*Prompt*:
Each record should be given back exactly, with none missing.
[Given data]
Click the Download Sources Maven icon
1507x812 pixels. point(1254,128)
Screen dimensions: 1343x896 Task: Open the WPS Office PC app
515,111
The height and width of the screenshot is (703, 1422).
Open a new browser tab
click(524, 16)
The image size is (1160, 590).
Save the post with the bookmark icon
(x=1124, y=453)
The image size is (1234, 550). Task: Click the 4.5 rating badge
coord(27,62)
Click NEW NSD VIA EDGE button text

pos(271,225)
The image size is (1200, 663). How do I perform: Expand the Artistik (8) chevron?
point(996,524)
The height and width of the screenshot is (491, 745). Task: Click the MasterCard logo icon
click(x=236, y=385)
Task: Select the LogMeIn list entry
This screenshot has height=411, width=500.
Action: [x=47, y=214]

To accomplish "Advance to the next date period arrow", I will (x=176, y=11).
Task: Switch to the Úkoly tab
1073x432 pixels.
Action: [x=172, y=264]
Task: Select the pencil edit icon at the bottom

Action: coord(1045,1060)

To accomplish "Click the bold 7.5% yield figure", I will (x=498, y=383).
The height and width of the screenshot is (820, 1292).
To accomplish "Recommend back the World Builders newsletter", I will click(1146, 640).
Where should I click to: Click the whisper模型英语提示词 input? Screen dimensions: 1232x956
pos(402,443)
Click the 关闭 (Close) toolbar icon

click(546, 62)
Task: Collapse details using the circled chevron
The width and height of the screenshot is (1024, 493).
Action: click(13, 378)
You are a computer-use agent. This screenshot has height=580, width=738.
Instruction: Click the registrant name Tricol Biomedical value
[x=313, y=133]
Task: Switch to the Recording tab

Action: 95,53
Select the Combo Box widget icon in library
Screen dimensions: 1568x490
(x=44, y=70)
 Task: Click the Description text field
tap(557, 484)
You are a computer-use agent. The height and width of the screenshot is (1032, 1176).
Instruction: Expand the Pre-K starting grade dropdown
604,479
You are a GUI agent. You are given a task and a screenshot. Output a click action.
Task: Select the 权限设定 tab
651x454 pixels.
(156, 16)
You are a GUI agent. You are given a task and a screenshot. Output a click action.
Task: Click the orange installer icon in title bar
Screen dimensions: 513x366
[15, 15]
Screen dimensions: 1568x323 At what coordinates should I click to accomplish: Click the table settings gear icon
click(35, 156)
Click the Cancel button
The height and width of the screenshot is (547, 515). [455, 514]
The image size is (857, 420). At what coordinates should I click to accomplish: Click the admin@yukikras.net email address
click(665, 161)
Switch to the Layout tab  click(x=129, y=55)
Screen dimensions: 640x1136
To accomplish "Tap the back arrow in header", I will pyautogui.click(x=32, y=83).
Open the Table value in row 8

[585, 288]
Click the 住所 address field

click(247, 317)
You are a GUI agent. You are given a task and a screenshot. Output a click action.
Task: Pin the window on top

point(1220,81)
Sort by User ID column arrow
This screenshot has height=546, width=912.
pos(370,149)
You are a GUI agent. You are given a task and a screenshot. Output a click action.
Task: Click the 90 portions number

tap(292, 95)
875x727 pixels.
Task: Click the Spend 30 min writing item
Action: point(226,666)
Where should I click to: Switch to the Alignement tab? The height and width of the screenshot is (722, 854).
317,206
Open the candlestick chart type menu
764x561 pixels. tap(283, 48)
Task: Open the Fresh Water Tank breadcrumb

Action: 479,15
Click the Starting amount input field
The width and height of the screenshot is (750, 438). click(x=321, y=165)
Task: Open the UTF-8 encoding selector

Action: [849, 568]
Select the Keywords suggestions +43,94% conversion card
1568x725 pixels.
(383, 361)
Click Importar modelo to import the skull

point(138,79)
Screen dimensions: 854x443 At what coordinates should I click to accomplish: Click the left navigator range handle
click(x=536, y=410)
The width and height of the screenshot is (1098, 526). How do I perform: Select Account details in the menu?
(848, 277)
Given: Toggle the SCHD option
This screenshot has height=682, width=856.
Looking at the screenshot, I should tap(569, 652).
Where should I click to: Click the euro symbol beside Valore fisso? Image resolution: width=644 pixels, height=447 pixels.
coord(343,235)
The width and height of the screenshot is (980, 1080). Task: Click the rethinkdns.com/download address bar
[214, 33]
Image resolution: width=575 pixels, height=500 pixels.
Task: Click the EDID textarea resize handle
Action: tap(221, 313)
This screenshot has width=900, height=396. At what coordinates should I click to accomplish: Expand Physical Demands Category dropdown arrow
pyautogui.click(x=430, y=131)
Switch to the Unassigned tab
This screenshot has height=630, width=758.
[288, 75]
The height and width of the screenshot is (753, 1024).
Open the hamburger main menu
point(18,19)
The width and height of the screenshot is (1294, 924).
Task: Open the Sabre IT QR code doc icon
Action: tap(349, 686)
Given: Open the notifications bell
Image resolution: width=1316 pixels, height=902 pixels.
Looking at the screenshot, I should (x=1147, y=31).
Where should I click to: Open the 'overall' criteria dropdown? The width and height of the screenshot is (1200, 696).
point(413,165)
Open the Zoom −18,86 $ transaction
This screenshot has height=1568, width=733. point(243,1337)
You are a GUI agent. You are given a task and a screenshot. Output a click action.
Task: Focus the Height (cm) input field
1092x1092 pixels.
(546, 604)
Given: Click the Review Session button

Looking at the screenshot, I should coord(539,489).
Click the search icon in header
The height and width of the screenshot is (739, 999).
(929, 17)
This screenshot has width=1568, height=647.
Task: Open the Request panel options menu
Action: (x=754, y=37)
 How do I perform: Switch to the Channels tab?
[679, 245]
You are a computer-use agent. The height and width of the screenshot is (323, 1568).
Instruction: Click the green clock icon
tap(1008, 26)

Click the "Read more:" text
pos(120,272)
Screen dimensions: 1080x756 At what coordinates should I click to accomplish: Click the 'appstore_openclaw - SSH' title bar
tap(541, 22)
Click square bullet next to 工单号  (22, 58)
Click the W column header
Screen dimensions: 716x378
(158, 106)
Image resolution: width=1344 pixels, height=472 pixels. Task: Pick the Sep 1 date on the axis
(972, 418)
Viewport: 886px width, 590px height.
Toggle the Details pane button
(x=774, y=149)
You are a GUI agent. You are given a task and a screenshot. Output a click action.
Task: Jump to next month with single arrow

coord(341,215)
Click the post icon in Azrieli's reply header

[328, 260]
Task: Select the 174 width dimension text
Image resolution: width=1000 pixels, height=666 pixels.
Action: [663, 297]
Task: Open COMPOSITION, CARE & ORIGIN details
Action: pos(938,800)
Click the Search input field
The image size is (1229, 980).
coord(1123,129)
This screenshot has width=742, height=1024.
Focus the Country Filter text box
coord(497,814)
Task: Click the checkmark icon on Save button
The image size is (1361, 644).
[/Given data]
*Result for this task*:
Click the Download Sources Maven icon
1507x812 pixels. point(1254,128)
Screen dimensions: 1343x896 Task: Open the WPS Office PC app
515,111
The height and width of the screenshot is (703, 1422).
Open a new browser tab
click(524, 16)
The image size is (1160, 590).
Save the post with the bookmark icon
(x=1124, y=453)
The image size is (1234, 550). Task: Click the 4.5 rating badge
coord(27,62)
Click NEW NSD VIA EDGE button text

pos(271,225)
The image size is (1200, 663). How do I perform: Expand the Artistik (8) chevron?
point(996,524)
The height and width of the screenshot is (491, 745). Task: Click the MasterCard logo icon
click(x=236, y=385)
Task: Select the LogMeIn list entry
This screenshot has height=411, width=500.
Action: [x=47, y=214]

To accomplish "Advance to the next date period arrow", I will (x=176, y=11).
Task: Switch to the Úkoly tab
1073x432 pixels.
Action: [x=172, y=264]
Task: Select the pencil edit icon at the bottom

Action: coord(1045,1060)

To accomplish "Click the bold 7.5% yield figure", I will (x=498, y=383).
The height and width of the screenshot is (820, 1292).
To accomplish "Recommend back the World Builders newsletter", I will click(1146, 640).
Where should I click to: Click the whisper模型英语提示词 input? Screen dimensions: 1232x956
pos(402,443)
Click the 关闭 (Close) toolbar icon

click(546, 62)
Task: Collapse details using the circled chevron
The width and height of the screenshot is (1024, 493).
Action: click(13, 378)
You are a computer-use agent. This screenshot has height=580, width=738.
Instruction: Click the registrant name Tricol Biomedical value
[x=313, y=133]
Task: Switch to the Recording tab

Action: 95,53
Select the Combo Box widget icon in library
Screen dimensions: 1568x490
(x=44, y=70)
 Task: Click the Description text field
tap(557, 484)
You are a computer-use agent. The height and width of the screenshot is (1032, 1176).
Instruction: Expand the Pre-K starting grade dropdown
604,479
You are a GUI agent. You are given a task and a screenshot. Output a click action.
Task: Select the 权限设定 tab
651x454 pixels.
(156, 16)
You are a GUI agent. You are given a task and a screenshot. Output a click action.
Task: Click the orange installer icon in title bar
Screen dimensions: 513x366
[15, 15]
Screen dimensions: 1568x323 At what coordinates should I click to accomplish: Click the table settings gear icon
click(35, 156)
Click the Cancel button
The height and width of the screenshot is (547, 515). [455, 514]
The image size is (857, 420). At what coordinates should I click to accomplish: Click the admin@yukikras.net email address
click(665, 161)
Switch to the Layout tab  click(x=129, y=55)
Screen dimensions: 640x1136
To accomplish "Tap the back arrow in header", I will pyautogui.click(x=32, y=83).
Open the Table value in row 8

[585, 288]
Click the 住所 address field

click(247, 317)
You are a GUI agent. You are given a task and a screenshot. Output a click action.
Task: Pin the window on top

point(1220,81)
Sort by User ID column arrow
This screenshot has height=546, width=912.
pos(370,149)
You are a GUI agent. You are given a task and a screenshot. Output a click action.
Task: Click the 90 portions number

tap(292, 95)
875x727 pixels.
Task: Click the Spend 30 min writing item
Action: point(226,666)
Where should I click to: Switch to the Alignement tab? The height and width of the screenshot is (722, 854).
317,206
Open the candlestick chart type menu
764x561 pixels. tap(283, 48)
Task: Open the Fresh Water Tank breadcrumb

Action: 479,15
Click the Starting amount input field
The width and height of the screenshot is (750, 438). click(x=321, y=165)
Task: Open the UTF-8 encoding selector

Action: [849, 568]
Select the Keywords suggestions +43,94% conversion card
1568x725 pixels.
(383, 361)
Click Importar modelo to import the skull

point(138,79)
Screen dimensions: 854x443 At what coordinates should I click to accomplish: Click the left navigator range handle
click(x=536, y=410)
The width and height of the screenshot is (1098, 526). How do I perform: Select Account details in the menu?
(848, 277)
Given: Toggle the SCHD option
This screenshot has height=682, width=856.
Looking at the screenshot, I should tap(569, 652).
Where should I click to: Click the euro symbol beside Valore fisso? Image resolution: width=644 pixels, height=447 pixels.
coord(343,235)
The width and height of the screenshot is (980, 1080). Task: Click the rethinkdns.com/download address bar
[214, 33]
Image resolution: width=575 pixels, height=500 pixels.
Task: Click the EDID textarea resize handle
Action: tap(221, 313)
This screenshot has width=900, height=396. At what coordinates should I click to accomplish: Expand Physical Demands Category dropdown arrow
pyautogui.click(x=430, y=131)
Switch to the Unassigned tab
This screenshot has height=630, width=758.
[288, 75]
The height and width of the screenshot is (753, 1024).
Open the hamburger main menu
point(18,19)
The width and height of the screenshot is (1294, 924).
Task: Open the Sabre IT QR code doc icon
Action: tap(349, 686)
Given: Open the notifications bell
Image resolution: width=1316 pixels, height=902 pixels.
Looking at the screenshot, I should (x=1147, y=31).
Where should I click to: Open the 'overall' criteria dropdown? The width and height of the screenshot is (1200, 696).
point(413,165)
Open the Zoom −18,86 $ transaction
This screenshot has height=1568, width=733. point(243,1337)
You are a GUI agent. You are given a task and a screenshot. Output a click action.
Task: Focus the Height (cm) input field
1092x1092 pixels.
(546, 604)
Given: Click the Review Session button

Looking at the screenshot, I should coord(539,489).
Click the search icon in header
The height and width of the screenshot is (739, 999).
(929, 17)
This screenshot has width=1568, height=647.
Task: Open the Request panel options menu
Action: (x=754, y=37)
 How do I perform: Switch to the Channels tab?
[679, 245]
You are a computer-use agent. The height and width of the screenshot is (323, 1568).
Instruction: Click the green clock icon
tap(1008, 26)

Click the "Read more:" text
pos(120,272)
Screen dimensions: 1080x756 At what coordinates should I click to accomplish: Click the 'appstore_openclaw - SSH' title bar
tap(541, 22)
Click square bullet next to 工单号  (22, 58)
Click the W column header
Screen dimensions: 716x378
(158, 106)
Image resolution: width=1344 pixels, height=472 pixels. Task: Pick the Sep 1 date on the axis
(972, 418)
Viewport: 886px width, 590px height.
Toggle the Details pane button
(x=774, y=149)
You are a GUI agent. You are given a task and a screenshot. Output a click action.
Task: Jump to next month with single arrow

coord(341,215)
Click the post icon in Azrieli's reply header

[328, 260]
Task: Select the 174 width dimension text
Image resolution: width=1000 pixels, height=666 pixels.
Action: [663, 297]
Task: Open COMPOSITION, CARE & ORIGIN details
Action: pos(938,800)
Click the Search input field
The image size is (1229, 980).
coord(1123,129)
This screenshot has width=742, height=1024.
Focus the Country Filter text box
coord(497,814)
Task: Click the checkmark icon on Save button
The image size is (1361, 644).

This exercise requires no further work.